Print the entries underneath word for word, omitting whatever pictures they contain.

> **TASK INPUTS**:
==========

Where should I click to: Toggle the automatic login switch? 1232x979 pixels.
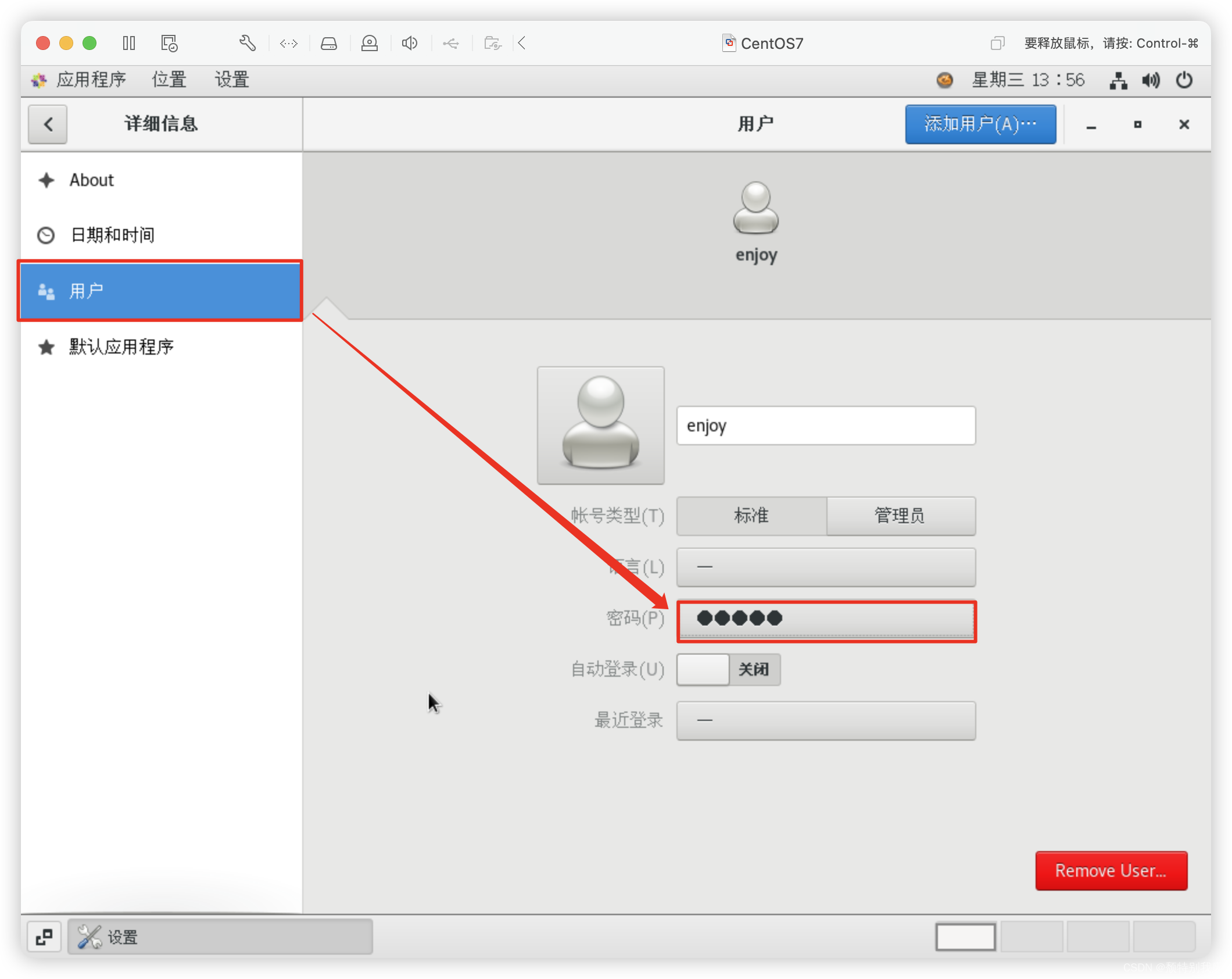(x=728, y=669)
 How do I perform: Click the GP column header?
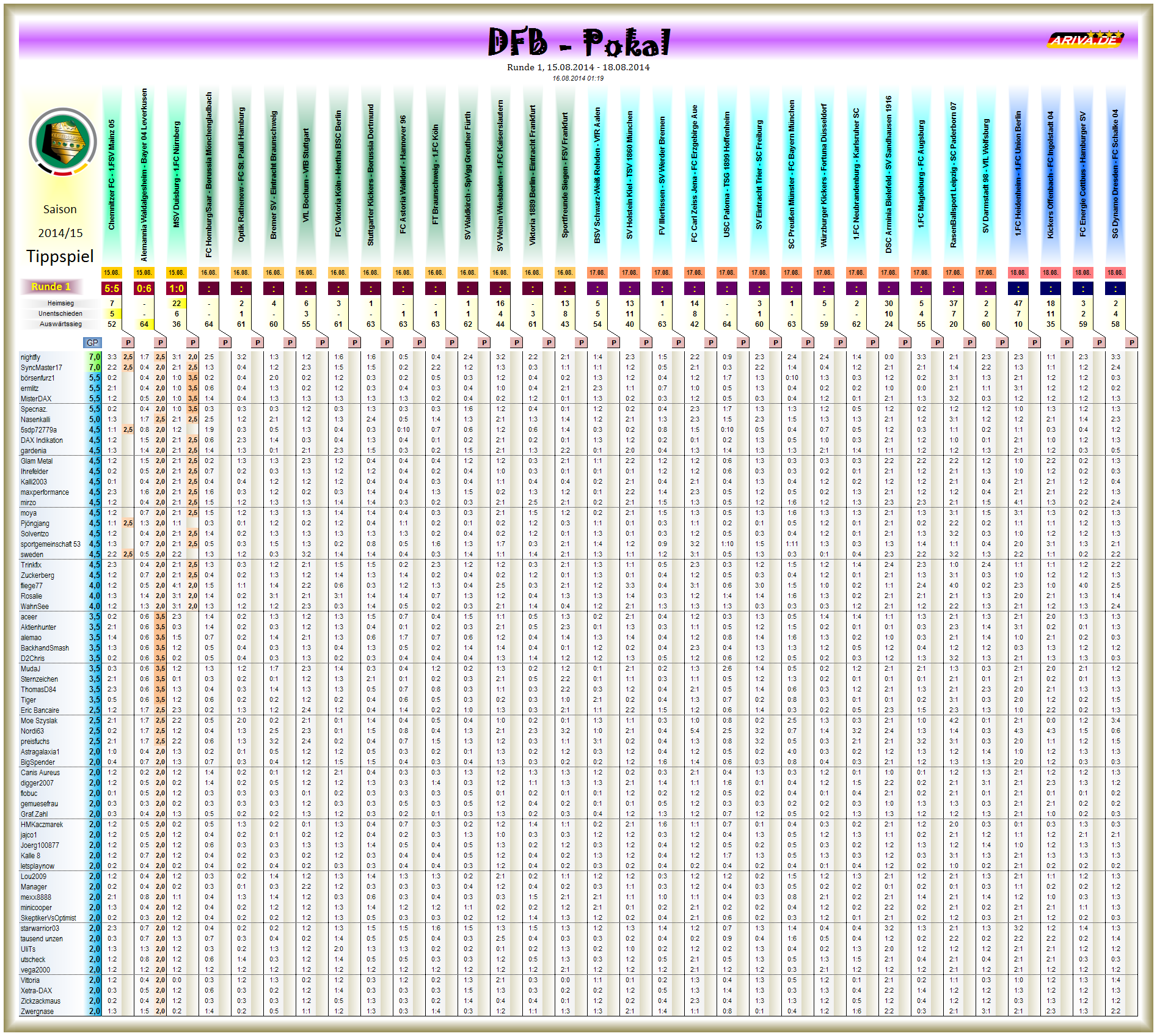pos(93,344)
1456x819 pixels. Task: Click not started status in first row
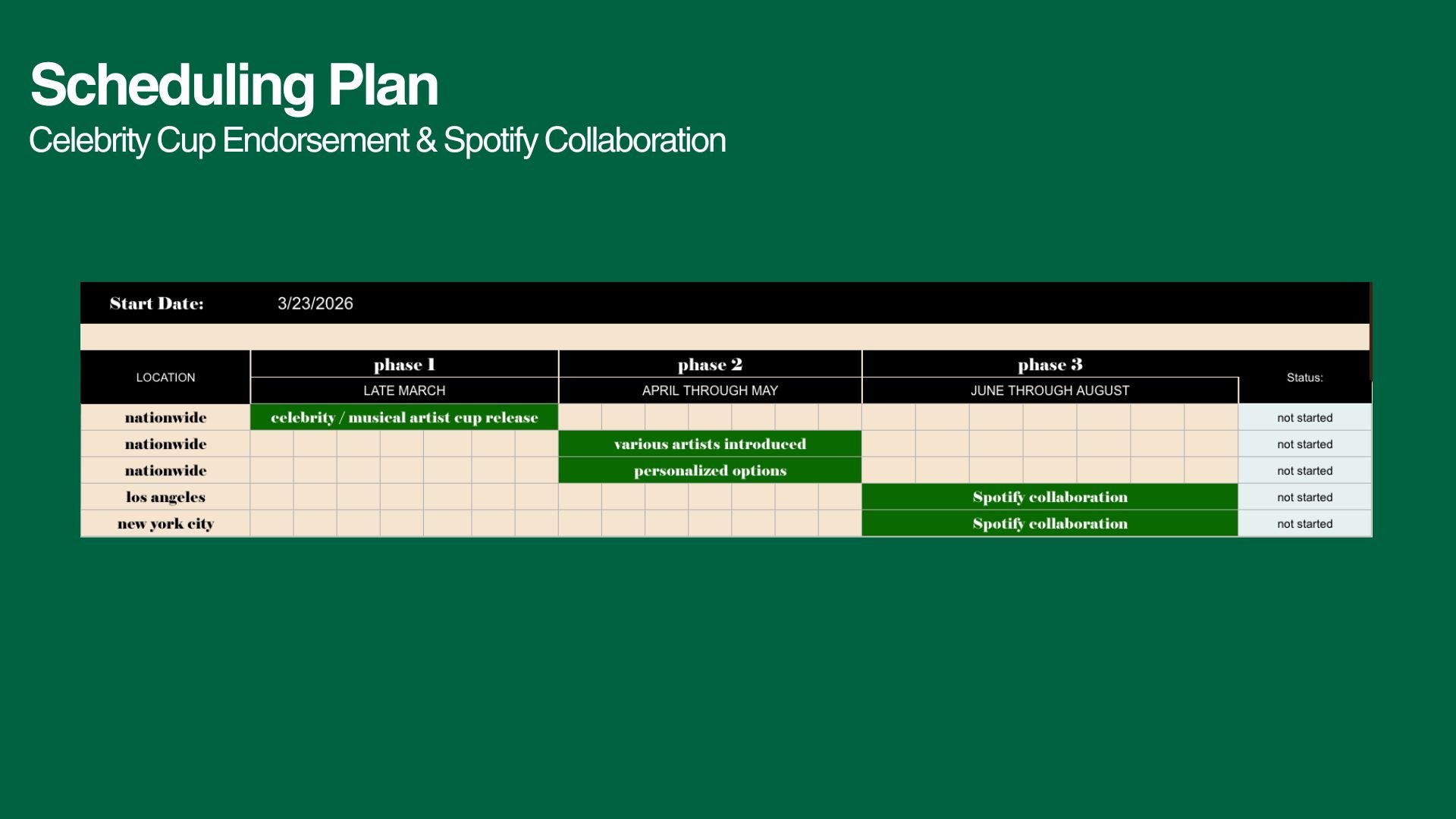(1304, 418)
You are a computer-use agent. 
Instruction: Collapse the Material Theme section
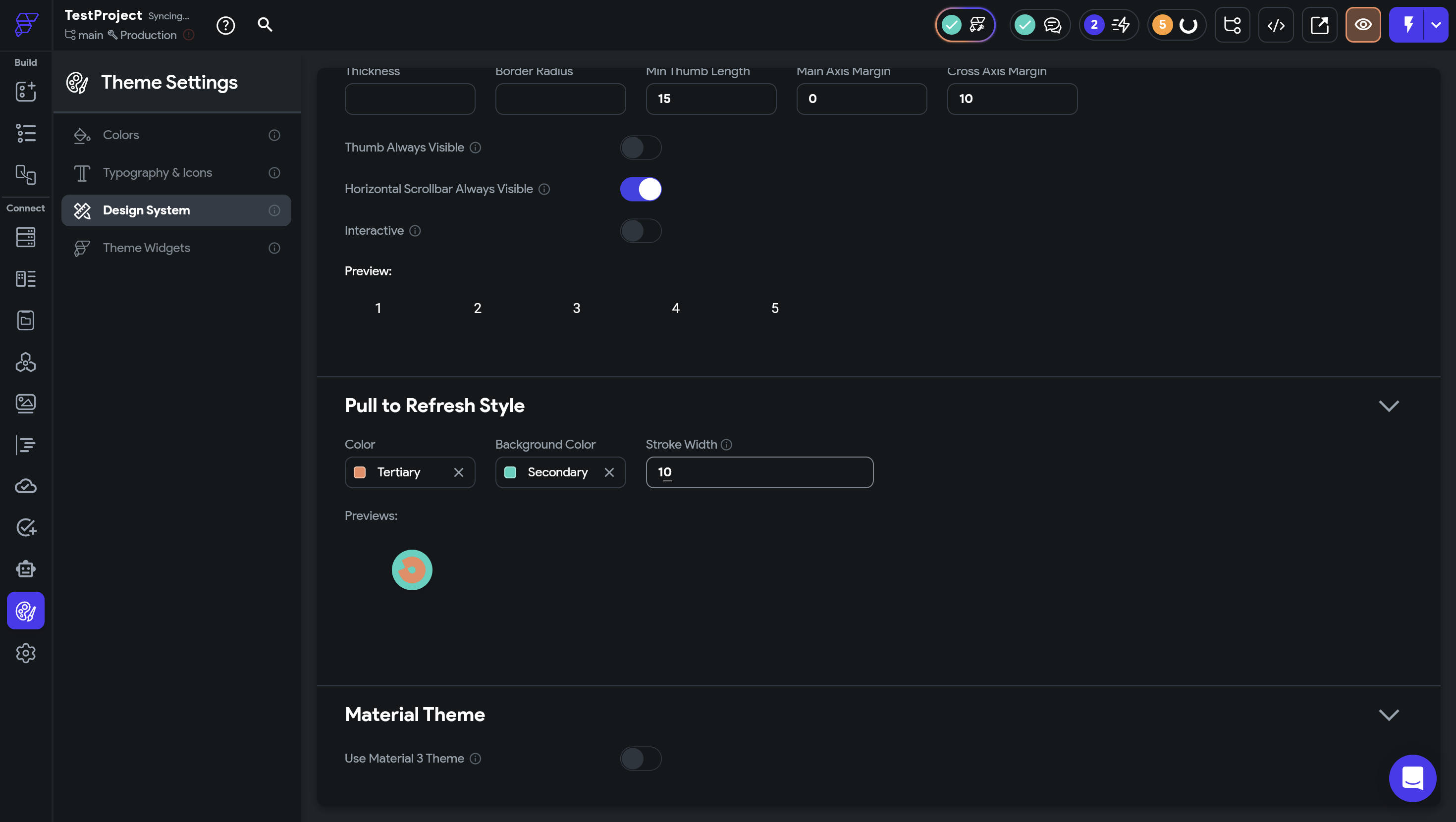[1388, 715]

==========

> **SOLUTION TO THIS PROBLEM**:
Where should I click to: Toggle the automatic login switch? 1232x979 pixels.
(x=728, y=669)
 How do I perform: Click the GP column header?
pos(93,344)
1456x819 pixels. Task: Click not started status in first row
(1304, 418)
You are a computer-use agent. 
Instruction: Collapse the Material Theme section
[1388, 715]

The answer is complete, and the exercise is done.